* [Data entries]
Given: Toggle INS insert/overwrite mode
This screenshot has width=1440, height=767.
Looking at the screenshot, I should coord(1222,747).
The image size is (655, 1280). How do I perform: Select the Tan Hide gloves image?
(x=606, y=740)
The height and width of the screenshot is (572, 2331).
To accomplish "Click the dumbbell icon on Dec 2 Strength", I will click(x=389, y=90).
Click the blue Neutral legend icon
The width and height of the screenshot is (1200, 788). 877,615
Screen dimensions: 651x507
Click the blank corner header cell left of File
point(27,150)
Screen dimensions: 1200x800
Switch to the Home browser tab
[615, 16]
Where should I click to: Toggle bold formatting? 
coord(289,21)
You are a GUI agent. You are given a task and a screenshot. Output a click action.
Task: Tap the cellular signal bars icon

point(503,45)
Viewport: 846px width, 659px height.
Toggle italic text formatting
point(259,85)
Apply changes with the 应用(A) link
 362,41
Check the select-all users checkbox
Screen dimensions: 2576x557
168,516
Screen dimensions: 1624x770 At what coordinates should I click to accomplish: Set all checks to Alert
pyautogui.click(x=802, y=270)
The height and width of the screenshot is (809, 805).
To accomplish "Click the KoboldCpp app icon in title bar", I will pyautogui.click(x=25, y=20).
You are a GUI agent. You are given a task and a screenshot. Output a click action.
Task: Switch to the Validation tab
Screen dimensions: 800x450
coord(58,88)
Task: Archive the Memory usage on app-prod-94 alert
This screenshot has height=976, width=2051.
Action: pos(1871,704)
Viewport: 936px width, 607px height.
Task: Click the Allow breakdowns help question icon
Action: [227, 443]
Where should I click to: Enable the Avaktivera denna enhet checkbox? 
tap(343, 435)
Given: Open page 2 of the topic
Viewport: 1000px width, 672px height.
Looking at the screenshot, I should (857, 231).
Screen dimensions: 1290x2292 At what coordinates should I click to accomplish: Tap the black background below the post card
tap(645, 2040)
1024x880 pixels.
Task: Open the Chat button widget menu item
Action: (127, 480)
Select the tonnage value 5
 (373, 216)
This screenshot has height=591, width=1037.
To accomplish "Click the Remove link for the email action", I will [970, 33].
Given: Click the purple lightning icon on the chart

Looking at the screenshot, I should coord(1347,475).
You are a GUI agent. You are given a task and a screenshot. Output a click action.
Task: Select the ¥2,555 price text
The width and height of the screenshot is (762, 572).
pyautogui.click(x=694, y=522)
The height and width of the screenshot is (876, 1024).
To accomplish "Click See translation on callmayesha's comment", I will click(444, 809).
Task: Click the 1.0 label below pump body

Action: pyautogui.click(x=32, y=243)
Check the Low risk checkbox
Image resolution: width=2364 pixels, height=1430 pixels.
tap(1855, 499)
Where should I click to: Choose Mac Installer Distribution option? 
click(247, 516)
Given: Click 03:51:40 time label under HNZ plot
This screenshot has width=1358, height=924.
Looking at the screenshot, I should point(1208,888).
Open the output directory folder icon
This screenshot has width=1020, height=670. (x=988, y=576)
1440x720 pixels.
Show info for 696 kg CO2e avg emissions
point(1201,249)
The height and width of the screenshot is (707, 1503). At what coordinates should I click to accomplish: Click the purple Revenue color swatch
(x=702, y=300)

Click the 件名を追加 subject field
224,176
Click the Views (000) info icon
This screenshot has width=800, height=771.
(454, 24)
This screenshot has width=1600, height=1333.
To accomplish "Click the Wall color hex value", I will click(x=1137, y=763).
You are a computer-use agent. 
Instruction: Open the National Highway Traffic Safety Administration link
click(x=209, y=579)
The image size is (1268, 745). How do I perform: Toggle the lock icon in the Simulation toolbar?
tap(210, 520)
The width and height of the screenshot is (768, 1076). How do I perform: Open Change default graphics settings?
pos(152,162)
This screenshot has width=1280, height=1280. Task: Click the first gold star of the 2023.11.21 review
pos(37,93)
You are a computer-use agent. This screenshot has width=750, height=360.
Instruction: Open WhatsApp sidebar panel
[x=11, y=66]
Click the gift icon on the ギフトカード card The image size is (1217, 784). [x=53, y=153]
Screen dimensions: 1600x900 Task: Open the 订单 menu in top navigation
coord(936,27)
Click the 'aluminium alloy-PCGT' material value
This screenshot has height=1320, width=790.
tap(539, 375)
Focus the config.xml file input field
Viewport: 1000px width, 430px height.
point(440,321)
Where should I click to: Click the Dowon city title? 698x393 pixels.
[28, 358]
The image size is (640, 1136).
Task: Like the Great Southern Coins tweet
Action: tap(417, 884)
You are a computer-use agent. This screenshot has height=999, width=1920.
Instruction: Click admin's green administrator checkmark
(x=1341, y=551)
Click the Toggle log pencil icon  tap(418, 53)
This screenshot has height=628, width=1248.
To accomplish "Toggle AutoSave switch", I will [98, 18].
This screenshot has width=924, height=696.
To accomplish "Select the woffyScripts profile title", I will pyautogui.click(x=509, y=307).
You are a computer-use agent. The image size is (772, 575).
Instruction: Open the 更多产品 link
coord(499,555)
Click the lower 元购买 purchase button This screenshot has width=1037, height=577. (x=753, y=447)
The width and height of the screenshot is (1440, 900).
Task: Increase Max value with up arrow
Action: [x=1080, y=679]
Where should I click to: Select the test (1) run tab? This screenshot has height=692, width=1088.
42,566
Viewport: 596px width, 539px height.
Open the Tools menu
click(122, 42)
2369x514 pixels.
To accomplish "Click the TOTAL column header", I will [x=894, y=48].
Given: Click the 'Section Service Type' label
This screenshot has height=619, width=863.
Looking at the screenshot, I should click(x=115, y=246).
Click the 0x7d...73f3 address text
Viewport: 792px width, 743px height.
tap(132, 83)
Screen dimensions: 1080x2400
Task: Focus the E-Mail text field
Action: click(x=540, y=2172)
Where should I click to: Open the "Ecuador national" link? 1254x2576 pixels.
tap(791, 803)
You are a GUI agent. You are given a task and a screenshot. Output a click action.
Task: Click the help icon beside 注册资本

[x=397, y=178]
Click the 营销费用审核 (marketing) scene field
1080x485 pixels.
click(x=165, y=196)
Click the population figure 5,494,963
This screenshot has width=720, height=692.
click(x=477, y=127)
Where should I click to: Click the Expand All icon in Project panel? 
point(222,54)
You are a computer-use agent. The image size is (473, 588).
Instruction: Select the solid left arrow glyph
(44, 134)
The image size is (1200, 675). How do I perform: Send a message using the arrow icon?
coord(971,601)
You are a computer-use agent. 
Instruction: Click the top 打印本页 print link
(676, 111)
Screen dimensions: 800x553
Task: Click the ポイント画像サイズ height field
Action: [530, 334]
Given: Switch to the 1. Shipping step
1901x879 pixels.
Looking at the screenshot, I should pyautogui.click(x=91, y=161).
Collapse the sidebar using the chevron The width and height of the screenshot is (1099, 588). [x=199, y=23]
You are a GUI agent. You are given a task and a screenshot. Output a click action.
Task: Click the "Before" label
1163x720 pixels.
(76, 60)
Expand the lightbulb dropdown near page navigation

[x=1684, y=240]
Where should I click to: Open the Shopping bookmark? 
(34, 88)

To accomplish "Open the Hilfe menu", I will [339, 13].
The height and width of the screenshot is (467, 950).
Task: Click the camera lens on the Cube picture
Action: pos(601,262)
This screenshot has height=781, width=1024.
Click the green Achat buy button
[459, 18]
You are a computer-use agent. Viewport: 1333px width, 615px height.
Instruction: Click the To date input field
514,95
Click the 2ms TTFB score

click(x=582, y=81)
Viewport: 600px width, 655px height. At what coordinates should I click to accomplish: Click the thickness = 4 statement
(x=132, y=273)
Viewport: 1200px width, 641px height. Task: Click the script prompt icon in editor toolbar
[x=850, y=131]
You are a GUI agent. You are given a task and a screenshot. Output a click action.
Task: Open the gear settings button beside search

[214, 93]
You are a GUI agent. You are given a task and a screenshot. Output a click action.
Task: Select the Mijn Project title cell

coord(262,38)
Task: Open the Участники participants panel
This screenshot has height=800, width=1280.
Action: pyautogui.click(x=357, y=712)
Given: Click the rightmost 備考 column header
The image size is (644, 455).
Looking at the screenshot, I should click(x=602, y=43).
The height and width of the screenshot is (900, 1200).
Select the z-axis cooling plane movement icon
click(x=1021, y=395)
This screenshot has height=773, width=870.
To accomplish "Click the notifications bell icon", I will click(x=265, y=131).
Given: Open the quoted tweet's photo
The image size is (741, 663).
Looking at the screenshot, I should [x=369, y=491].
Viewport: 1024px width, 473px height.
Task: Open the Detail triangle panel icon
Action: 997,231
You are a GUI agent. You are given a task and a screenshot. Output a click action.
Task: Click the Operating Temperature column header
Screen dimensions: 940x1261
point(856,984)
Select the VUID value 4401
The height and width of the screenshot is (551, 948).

* [ACTIVITY] Each line in the data that holds the string "computer" should be found and copied.

* [THE ANSWER]
You are a computer-use agent. 
You are a computer-use agent. This screenshot has width=750, height=360.
You are a computer-use agent. This screenshot has height=999, width=1920.
You are a computer-use agent. The image size is (772, 575).
You are a computer-use agent. The image size is (473, 588).
You are a computer-use agent. 
You are a computer-use agent. Viewport: 1333px width, 615px height.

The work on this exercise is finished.